SJOG Health Care Group CEO Dr Shane Kelly said while the organisation will not support voluntary assisted dying and euthanasia it will respond to the needs and requests of patients in a “sensitive and non-judgemental manner”. Photo: Gnangarra/Wikimedia Commons, CC BY 2.5 AU
SJOG Health Care Group CEO Dr Shane Kelly said while the organisation will not support voluntary assisted dying and euthanasia it will respond to the needs and requests of patients in a “sensitive and non-judgemental manner”. Photo: Gnangarra/Wikimedia Commons, CC BY 2.5 AU

People have undergone euthanasia only for it to be discovered in post-mortem examination that they were not suffering from the medical condition for which they were euthanised.

Even in Australia, while euthanasia was legal under the Rights of the Terminally Ill Act 1995 (NT), people were euthanised whose mental and physical suffering was inadequately addressed by their physician prior to their death.

As the only parliamentarian to have attended every meeting and every hearing in the 12 month inquiry by the WA Joint Select Committee on End of Life Choices, I can attest that the evidence confirmed that it is inherently complex to determine the influences which drive an individual diagnosed with a terminal illness to seek to end their life, including the influence of mental health comorbidities.

In fact, diagnosing demoralisation is as important as diagnosing depression and other conditions when seeking to alleviate and manage psychological suffering.

The stakes can hardly get any higher than if we are to give an individual responsibility to distinguish between euthanasia requests that are a mis-expression of an underlying unresolved need, and those that reflect a personal philosophy of choice, despite optimal care.

It does not take a parliamentarian long to comprehend that medical error in diagnosis and prognosis are grave risks to patients presented by any assisted suicide regime.

However, the fatal flaw that is not as readily identified is that of an individual being “steered” to requesting assisted suicide. “Steering” is the elephant in the room.

Countertransference and undue influence from a medical practitioner are dangerous risks in any euthanasia regime. Undue influence is, of course, not limited to practitioners and is actually more prevalent amongst family members. Indeed, elder abuse is a real and burgeoning problem in Western Australia.

Sadly the capacity of medical practitioners to identify elder abuse in their patients is incredibly variable in Western Australia. The presence of undue influence can be difficult to identify and is easily missed.

Politicians consistently ignore that steering is the elephant in the euthanasia room.
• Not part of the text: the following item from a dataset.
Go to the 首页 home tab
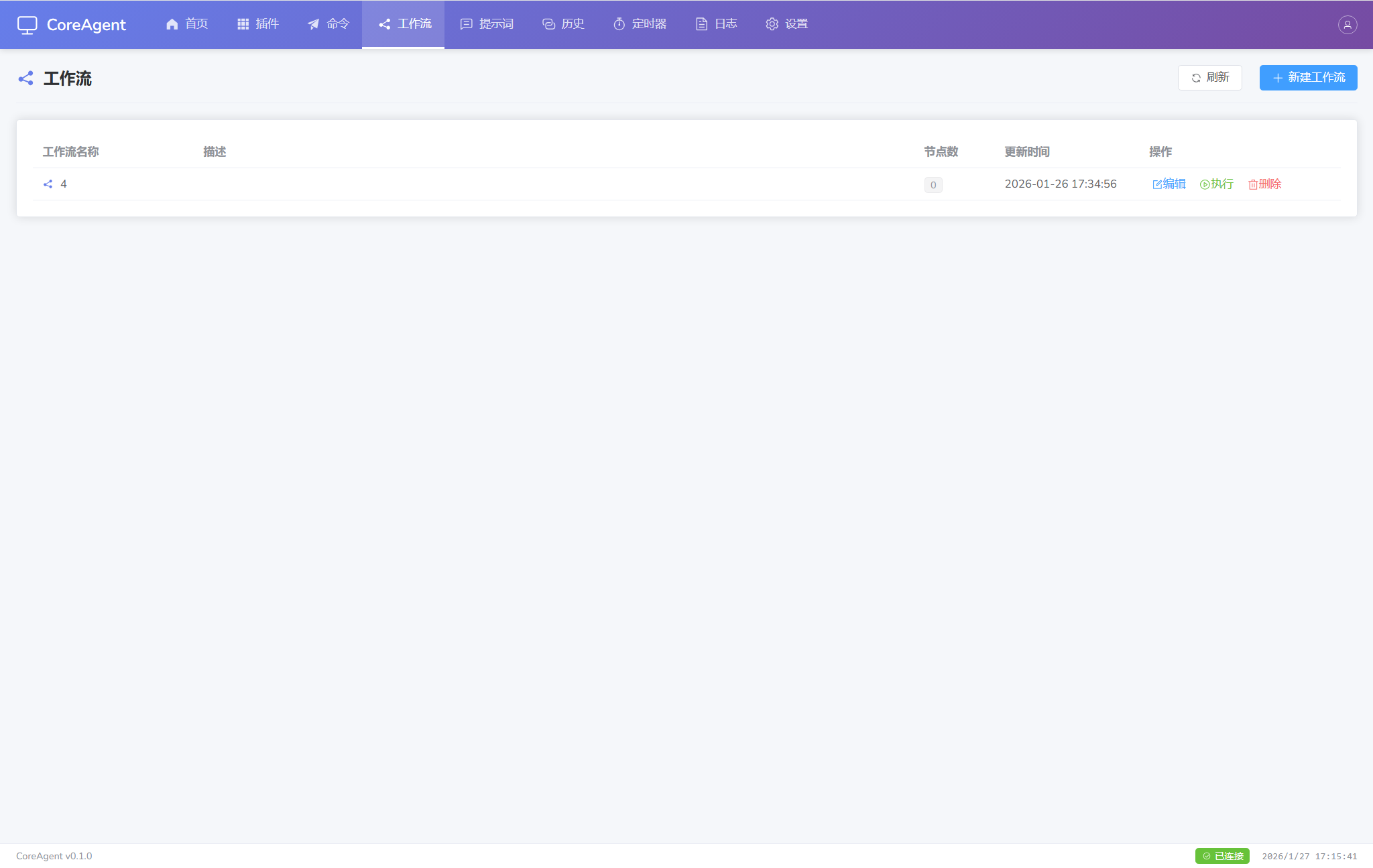This screenshot has height=868, width=1373. click(187, 24)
In contrast, parliamentarians acknowledge the grave reality that an assisted suicide regime that involves a medical practitioner being licenced to end the life of their patient is only as safe as the practitioner is competent.

Hence parliamentarians generally around the world routinely reject that radical policy option which guarantees casualties in favour of the authentically safe approach of facilitating access to expertly practised specialist palliative care.